**Document extract:**
** Start **
The C# compiler is even capable of inferring the type parameters of the InvokeFunc method making the code even smaller and more readable:



var x = this.InvokeFunc(GetStuff, "some text", true);


A lot better than what we started with, isn’t it?



So far, I’ve implemented these:



/// <summary>
/// Provides extended functionality to <see cref="System.Windows.Forms.Control"/>.
/// </summary>
public static class ControlExtensions
{
    /// <summary>
    /// Executes the specified function (<paramref name="func"/>) on the thread that owns the control's underlying window handle.
    /// </summary>
    /// <typeparam name="TResult">The type of the result.</typeparam>
    /// <param name="control">The control to invoke the function on.</param>
    /// <param name="func">The function to invoke.</param>
    /// <returns>A <typeparamref name="TResult"/> that contains the return value from the function (<paramref name="func"/>) being invoked.</returns>
    public static TResult InvokeFunc<TResult>(this Control control, Func<TResult> func)
    {
        return (TResult)(control.Invoke(func));
    }

    /// <summary>
    /// Executes the specified function (<paramref name="func"/>) on the thread that owns the control's underlying window handle.
** End **
**Work to complete:**
Carry on the text about C# control extension methods, picking up right after its last line. You can set the entries aside; they aren't needed.

**Entries shown:**
** Start **
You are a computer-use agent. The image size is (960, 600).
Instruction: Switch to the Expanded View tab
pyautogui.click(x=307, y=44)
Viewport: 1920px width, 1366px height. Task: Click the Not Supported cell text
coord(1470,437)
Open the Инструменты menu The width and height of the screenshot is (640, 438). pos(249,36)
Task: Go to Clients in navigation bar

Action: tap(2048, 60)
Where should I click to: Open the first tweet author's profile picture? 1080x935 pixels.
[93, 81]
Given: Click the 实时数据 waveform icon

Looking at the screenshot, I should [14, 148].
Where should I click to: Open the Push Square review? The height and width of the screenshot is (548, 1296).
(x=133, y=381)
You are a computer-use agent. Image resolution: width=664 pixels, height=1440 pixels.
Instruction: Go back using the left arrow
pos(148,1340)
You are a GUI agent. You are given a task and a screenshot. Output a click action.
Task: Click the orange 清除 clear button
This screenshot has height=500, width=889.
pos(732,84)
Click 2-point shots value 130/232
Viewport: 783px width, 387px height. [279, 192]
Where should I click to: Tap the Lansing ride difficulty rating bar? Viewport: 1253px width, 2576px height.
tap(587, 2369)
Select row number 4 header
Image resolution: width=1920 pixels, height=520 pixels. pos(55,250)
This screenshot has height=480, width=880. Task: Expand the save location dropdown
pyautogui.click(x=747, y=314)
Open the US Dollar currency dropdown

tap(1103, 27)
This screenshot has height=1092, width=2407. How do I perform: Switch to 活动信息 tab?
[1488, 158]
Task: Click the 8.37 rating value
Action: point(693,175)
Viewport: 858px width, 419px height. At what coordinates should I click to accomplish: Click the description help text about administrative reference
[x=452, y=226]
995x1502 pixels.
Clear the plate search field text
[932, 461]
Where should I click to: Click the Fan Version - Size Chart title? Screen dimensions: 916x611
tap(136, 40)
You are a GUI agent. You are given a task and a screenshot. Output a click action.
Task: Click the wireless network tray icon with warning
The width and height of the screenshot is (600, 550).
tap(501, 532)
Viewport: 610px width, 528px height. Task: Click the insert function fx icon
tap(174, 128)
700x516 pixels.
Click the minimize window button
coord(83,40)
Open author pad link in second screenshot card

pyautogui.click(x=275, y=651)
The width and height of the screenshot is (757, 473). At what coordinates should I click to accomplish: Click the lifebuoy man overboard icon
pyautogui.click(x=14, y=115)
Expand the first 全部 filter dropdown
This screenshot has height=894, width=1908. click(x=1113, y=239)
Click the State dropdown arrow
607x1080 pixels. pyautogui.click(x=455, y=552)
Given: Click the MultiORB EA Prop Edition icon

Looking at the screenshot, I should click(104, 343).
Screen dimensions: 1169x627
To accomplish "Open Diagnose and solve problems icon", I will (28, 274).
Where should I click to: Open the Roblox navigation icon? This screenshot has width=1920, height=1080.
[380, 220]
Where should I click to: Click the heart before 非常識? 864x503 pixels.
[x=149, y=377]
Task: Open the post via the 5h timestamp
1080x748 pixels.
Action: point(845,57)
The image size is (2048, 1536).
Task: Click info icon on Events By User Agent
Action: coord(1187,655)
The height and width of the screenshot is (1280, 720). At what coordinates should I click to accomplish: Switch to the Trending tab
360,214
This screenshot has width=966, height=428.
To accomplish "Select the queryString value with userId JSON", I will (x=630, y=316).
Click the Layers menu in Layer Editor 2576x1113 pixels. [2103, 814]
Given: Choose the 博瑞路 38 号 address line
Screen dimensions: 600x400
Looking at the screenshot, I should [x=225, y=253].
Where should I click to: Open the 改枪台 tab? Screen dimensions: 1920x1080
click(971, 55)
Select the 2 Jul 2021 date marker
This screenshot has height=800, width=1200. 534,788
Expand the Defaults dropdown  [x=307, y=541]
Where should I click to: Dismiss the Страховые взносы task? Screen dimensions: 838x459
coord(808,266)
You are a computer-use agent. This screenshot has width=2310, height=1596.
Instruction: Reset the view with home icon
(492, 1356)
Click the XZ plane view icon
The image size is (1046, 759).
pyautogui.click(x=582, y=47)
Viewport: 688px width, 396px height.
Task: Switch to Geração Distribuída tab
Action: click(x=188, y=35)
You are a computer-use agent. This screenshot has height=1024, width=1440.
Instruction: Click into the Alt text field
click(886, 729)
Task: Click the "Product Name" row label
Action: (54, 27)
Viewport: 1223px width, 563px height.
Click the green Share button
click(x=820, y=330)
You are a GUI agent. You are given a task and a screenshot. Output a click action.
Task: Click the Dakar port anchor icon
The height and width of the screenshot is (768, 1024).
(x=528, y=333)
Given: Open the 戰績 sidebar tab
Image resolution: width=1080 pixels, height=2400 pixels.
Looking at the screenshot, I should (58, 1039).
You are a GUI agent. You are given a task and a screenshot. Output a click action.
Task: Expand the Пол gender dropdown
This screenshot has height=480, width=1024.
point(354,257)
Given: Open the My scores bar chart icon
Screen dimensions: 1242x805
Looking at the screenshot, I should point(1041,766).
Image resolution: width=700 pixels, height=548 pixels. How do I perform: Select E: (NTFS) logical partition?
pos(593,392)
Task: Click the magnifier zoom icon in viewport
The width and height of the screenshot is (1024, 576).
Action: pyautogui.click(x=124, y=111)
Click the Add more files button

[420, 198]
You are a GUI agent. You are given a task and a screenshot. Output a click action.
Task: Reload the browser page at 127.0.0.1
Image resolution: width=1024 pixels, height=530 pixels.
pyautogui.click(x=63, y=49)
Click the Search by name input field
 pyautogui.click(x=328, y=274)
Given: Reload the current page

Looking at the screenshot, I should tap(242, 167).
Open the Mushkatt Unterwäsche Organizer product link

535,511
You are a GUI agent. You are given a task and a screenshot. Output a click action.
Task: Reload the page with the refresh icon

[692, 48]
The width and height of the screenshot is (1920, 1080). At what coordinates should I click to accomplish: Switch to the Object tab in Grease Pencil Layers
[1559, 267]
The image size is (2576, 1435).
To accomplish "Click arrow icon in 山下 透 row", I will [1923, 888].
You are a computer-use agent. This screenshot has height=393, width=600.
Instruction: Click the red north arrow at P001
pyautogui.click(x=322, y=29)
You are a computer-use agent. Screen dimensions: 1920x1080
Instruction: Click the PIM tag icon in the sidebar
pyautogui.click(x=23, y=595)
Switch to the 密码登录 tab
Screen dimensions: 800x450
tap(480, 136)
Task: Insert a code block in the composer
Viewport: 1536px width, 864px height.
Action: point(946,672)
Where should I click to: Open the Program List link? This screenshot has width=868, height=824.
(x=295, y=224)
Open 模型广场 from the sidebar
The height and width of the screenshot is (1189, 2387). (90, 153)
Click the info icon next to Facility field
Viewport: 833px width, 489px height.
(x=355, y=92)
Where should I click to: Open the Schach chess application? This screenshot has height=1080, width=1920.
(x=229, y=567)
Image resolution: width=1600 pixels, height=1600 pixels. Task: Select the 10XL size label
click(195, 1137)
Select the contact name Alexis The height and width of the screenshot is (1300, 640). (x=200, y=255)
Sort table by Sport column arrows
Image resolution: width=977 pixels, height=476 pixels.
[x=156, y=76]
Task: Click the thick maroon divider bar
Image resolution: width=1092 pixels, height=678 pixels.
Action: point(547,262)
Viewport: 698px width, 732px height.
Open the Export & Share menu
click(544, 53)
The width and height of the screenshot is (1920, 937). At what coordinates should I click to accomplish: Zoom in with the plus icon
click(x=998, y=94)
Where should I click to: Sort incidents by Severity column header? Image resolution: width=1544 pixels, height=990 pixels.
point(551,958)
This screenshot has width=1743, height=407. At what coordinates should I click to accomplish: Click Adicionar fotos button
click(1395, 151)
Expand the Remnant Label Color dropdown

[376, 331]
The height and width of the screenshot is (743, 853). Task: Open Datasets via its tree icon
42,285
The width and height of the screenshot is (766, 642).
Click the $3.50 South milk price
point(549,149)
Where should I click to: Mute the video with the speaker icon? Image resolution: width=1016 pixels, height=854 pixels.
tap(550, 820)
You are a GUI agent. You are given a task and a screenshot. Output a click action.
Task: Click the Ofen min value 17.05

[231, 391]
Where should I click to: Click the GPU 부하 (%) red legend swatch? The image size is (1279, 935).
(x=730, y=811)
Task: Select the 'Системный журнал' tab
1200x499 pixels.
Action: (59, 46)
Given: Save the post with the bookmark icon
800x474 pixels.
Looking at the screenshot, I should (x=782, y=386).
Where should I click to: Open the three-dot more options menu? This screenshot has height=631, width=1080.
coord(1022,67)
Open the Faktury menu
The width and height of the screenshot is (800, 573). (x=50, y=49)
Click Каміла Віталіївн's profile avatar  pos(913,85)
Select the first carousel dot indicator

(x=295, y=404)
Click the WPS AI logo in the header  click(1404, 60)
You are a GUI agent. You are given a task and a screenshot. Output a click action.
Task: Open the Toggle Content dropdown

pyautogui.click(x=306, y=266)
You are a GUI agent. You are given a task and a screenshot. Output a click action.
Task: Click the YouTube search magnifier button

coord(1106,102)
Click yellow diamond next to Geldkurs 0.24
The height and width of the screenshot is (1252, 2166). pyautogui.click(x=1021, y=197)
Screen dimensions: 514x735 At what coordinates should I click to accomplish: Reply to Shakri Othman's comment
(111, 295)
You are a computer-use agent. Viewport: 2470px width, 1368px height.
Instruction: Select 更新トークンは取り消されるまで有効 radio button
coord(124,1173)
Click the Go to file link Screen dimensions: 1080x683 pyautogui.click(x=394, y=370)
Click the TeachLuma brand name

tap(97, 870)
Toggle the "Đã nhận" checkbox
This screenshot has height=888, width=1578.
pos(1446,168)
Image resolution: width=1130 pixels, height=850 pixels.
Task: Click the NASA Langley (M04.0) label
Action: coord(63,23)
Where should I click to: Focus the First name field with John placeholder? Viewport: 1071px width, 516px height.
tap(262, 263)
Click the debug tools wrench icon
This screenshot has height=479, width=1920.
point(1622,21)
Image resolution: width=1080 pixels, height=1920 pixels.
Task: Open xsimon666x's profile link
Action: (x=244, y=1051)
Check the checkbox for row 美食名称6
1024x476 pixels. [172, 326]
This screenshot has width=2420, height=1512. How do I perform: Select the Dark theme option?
** End **
**Task output:**
    /// </summary>
    /// <typeparam name="T1">The type of the parameter of the function.</typeparam>
    /// <typeparam name="TResult">The type of the result.</typeparam>
    /// <param name="control">The control to invoke the function on.</param>
    /// <param name="func">The function to invoke.</param>
    /// <param name="param1">The parameter of the action.</param>
    /// <returns>A <typeparamref name="TResult"/> that contains the return value from the function (<paramref name="func"/>) being invoked.</returns>
    public static TResult InvokeFunc<T1, TResult>(this Control control, Func<T1, TResult> func, T1 param1)
    {
        return (TResult)(control.Invoke(func, param1));
    }

    /// <summary>
    /// Executes the specified function (<paramref name="func"/>) on the thread that owns the control's underlying window handle.
    /// </summary>
    /// <typeparam name="T1">The type of the first parameter of the function.</typeparam>
    /// <typeparam name="T2">The type of the second parameter of the function.</typeparam>
    /// <typeparam name="TResult">The type of the result.</typeparam>
    /// <param name="control">The control to invoke the function on.</param>
    /// <param name="func">The function to invoke.</param>
    /// <param name="param1">The first parameter of the function.</param>
    /// <param name="param2">The second parameter of the function.</param>
    /// <returns>A <typeparamref name="TResult"/> that contains the return value from the function (<paramref name="func"/>) being invoked.</returns>
    public static TResult InvokeFunc<T1, T2, TResult>(this Control control, Func<T1, T2, TResult> func, T1 param1, T2 param2)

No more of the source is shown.